Ecrivain pour happy few, Paul Léautaud se retrouve personnage
de cinéma, lui qui haïssait cordialement ce spectacle populaire
! Rappelons que ce misanthrope écrivait chaque jour son «
Journal littéraire », expurgé pour sa parution de
quelques passages jugés par lui « trop vifs ». Ces
passages ont été regroupés après sa mort
et publiés sous le titre « Journal particulier ».
Et c’est celui-ci que Jean-Pierre Rawson a porté à
l’écran. Il n’était pas le premier à
caresser ce projet. Serge Gainsbourg lui-même aurait voulu incarner
Léautaud, il aurait donné à Sabine Azéma
le rôle du « Fléau».
Le Fléau, tel était le charmant surnom de la maîtresse
officielle de l’écrivain. Dans cette « Comédie
d’amour », celle-ci est interprétée par Annie
Girardot, auprès d’un Michel Serrault bourru et marmonnant
à souhait en Léautaud. Aurore Clément complète
le trio dans le rôle de la bibliothécaire Marie Dormoy,
qui fut sa « groupie » à la fin de sa vie. Elle lui
donne sa douceur, son charme, sa collection de sourires.
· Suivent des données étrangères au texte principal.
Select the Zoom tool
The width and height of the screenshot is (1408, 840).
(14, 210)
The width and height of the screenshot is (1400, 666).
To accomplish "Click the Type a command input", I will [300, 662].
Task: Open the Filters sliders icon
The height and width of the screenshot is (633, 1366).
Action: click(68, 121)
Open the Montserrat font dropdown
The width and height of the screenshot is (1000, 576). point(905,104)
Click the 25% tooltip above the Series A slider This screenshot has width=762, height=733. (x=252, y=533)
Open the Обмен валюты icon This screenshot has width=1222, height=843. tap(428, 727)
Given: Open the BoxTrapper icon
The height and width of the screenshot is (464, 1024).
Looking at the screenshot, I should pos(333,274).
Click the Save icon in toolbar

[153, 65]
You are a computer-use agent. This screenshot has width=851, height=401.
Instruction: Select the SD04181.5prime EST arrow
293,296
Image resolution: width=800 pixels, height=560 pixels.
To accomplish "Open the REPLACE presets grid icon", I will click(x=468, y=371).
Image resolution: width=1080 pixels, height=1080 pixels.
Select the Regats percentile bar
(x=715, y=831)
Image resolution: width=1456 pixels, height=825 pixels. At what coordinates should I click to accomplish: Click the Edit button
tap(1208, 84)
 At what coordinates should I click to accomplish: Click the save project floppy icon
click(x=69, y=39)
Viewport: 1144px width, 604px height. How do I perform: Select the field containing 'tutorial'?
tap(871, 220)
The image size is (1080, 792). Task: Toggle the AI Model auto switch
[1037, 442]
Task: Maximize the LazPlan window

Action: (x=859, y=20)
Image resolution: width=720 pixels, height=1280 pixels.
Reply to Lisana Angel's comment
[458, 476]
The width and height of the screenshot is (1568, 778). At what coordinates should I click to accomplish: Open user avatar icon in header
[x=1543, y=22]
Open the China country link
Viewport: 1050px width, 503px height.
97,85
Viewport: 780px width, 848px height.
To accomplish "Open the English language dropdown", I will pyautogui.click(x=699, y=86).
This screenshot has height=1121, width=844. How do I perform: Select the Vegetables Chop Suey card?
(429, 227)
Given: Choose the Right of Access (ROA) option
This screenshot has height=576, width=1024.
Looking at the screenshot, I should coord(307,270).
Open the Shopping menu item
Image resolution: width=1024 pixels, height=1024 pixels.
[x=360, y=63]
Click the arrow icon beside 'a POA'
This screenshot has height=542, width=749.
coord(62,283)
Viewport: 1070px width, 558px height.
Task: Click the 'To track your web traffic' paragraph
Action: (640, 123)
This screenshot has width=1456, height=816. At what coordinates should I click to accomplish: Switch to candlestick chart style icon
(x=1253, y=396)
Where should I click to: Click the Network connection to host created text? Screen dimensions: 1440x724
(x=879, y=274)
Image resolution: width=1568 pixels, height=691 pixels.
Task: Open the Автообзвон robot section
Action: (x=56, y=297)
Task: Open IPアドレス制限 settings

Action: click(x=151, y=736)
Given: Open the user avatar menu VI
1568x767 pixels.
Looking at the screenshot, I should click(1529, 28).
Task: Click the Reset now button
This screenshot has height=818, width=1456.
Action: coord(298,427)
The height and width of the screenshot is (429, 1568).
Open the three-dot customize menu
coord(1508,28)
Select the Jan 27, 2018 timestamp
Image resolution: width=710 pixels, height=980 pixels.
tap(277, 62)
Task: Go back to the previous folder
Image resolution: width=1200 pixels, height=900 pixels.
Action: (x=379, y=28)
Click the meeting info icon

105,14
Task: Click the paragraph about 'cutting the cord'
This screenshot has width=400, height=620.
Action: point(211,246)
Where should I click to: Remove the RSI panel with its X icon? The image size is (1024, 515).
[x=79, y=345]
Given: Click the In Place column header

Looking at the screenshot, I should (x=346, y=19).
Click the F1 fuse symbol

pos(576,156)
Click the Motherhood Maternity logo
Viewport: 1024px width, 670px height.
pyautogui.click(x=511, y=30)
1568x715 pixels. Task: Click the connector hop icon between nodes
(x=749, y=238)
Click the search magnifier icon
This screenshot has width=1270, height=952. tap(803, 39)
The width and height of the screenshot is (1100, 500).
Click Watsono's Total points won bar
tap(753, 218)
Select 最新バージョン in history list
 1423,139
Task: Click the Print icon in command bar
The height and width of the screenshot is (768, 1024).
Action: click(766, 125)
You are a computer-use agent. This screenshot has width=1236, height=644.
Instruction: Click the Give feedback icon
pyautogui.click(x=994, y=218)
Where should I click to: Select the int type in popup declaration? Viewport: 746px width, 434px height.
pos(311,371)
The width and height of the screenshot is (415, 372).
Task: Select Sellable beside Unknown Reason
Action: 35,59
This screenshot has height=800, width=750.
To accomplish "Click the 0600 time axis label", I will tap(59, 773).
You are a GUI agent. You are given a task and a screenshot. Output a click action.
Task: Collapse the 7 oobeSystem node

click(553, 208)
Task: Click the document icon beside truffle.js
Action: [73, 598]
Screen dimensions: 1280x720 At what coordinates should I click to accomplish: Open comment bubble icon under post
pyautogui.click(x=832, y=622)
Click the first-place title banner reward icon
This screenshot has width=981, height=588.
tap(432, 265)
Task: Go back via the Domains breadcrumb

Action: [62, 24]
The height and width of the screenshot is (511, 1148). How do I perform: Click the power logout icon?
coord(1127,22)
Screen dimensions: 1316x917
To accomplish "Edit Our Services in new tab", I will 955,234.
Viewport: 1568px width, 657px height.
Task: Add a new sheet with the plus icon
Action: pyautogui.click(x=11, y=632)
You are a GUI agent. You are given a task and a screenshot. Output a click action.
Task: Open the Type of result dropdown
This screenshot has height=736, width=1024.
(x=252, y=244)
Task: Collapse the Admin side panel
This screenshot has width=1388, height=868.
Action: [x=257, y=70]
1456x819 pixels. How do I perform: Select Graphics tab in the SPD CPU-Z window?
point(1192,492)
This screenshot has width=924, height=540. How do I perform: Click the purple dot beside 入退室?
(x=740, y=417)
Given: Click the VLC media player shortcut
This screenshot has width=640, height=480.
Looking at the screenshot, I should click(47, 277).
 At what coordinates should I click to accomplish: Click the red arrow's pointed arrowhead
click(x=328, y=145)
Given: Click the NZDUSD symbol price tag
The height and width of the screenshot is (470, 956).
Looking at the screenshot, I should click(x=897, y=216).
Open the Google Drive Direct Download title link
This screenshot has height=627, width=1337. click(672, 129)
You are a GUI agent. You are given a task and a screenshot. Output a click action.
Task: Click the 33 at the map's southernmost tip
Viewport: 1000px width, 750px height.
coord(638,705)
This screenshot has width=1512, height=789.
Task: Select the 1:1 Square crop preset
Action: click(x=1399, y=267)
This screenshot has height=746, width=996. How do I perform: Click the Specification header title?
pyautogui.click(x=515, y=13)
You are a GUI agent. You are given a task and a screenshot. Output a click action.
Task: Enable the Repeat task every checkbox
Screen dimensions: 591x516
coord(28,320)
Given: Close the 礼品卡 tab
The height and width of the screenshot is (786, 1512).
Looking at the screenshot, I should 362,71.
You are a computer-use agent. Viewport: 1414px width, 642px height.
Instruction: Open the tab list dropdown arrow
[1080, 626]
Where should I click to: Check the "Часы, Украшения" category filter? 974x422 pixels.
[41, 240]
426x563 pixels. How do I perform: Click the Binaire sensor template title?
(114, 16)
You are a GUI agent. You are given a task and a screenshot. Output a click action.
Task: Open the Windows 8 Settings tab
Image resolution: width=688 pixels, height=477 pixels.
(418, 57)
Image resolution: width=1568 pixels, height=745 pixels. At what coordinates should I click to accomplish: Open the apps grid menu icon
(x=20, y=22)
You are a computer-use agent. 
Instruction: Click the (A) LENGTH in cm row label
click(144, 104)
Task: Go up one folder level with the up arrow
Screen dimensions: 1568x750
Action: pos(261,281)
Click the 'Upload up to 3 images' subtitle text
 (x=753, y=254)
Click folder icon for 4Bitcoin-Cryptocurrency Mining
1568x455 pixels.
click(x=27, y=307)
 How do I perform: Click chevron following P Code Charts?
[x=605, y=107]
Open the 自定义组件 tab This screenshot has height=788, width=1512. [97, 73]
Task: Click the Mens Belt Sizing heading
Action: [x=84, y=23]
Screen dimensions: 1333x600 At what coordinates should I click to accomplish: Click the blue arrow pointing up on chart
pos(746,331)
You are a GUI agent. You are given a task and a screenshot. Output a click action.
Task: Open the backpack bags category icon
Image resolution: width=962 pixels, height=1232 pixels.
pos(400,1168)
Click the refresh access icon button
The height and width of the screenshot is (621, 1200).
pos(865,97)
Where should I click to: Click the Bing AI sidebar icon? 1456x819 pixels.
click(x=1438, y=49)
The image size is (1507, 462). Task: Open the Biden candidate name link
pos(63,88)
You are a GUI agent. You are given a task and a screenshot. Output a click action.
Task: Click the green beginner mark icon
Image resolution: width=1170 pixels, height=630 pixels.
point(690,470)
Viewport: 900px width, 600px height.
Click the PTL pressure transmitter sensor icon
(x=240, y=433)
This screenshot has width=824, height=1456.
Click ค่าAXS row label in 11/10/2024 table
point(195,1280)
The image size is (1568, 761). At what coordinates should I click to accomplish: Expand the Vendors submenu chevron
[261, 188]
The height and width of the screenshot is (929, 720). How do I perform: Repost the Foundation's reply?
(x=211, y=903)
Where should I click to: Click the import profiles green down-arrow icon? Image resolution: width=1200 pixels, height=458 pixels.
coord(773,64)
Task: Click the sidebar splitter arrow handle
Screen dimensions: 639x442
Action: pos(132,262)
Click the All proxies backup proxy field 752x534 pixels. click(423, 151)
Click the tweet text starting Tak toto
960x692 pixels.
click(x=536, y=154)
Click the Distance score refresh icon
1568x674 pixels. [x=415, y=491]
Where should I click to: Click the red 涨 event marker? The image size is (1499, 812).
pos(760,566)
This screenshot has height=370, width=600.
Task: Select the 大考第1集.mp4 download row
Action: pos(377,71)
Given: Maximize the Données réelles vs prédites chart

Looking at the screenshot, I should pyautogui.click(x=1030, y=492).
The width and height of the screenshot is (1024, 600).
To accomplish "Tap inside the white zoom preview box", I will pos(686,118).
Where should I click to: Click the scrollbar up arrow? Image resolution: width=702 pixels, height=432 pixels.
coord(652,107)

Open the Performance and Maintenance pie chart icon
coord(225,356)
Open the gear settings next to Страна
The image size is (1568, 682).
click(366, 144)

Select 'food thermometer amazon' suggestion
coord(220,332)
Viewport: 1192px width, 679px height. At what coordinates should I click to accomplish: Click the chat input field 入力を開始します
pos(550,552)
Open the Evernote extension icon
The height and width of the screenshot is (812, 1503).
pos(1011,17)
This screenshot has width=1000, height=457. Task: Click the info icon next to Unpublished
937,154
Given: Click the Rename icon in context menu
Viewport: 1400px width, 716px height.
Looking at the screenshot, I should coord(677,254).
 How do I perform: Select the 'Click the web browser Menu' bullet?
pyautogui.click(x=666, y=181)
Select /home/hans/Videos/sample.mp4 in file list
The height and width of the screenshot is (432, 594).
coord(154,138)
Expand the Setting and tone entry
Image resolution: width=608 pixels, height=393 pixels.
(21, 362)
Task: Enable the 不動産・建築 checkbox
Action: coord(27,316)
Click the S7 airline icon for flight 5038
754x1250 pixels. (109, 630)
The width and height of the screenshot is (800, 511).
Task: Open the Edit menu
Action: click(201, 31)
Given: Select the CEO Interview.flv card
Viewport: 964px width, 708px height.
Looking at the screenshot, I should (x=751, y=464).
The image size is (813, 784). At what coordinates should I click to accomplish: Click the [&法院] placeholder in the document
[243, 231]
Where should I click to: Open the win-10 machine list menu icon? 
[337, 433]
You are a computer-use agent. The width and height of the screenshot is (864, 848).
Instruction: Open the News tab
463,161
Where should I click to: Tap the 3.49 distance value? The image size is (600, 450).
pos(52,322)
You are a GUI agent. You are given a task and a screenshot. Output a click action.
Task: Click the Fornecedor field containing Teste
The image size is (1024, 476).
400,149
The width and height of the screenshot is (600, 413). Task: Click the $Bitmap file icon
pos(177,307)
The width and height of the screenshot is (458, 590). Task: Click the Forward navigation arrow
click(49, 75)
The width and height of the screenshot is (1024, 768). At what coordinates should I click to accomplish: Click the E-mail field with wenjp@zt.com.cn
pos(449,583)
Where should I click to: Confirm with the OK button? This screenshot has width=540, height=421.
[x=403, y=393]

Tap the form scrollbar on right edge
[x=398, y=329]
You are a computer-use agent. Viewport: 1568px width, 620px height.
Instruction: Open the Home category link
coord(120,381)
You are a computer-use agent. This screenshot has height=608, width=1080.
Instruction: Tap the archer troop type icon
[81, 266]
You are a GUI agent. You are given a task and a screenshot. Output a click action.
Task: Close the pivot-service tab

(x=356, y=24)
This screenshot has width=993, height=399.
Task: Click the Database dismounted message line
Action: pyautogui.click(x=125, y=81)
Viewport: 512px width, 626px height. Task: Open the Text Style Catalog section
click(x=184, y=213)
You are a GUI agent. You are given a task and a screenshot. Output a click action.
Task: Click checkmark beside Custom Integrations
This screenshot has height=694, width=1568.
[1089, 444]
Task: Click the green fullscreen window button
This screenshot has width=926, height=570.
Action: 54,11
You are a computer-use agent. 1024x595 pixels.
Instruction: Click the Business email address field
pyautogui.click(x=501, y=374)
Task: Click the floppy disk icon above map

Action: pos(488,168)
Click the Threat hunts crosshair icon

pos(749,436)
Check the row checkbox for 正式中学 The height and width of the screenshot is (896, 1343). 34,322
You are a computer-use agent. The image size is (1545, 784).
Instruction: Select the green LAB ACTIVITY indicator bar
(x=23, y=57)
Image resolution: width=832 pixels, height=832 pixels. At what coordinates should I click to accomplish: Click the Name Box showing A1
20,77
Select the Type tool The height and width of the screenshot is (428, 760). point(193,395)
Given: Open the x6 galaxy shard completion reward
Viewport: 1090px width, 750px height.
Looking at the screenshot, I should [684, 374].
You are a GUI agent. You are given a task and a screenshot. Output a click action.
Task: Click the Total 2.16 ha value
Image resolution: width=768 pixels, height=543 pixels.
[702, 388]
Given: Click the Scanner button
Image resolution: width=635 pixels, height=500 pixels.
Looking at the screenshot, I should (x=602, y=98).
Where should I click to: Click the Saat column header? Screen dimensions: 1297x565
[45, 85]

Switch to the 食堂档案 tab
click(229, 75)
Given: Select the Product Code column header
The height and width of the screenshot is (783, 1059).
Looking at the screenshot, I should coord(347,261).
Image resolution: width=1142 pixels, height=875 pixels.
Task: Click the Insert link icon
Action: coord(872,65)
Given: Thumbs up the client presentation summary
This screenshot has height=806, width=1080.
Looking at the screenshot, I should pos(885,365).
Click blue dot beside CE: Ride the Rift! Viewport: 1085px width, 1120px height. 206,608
Il ne faut évidemment pas s’attendre à un film pornographique,
même si le livre adapté ne manque pas de scènes
crues. Outre la description du Paris littéraire des années
30, c’est cette passion des femmes et du sexe chez le sexagénaire
Léautaud qui captive. Sans doute Serrault a-t-il tort de «
faire du Serrault », s’éloignant du même coup
de son modèle. D’un autre côté, il met du
piment dans un film fidèle, honnête, mais qui ne dépasse
pas la dimension d’une trop sage illustration.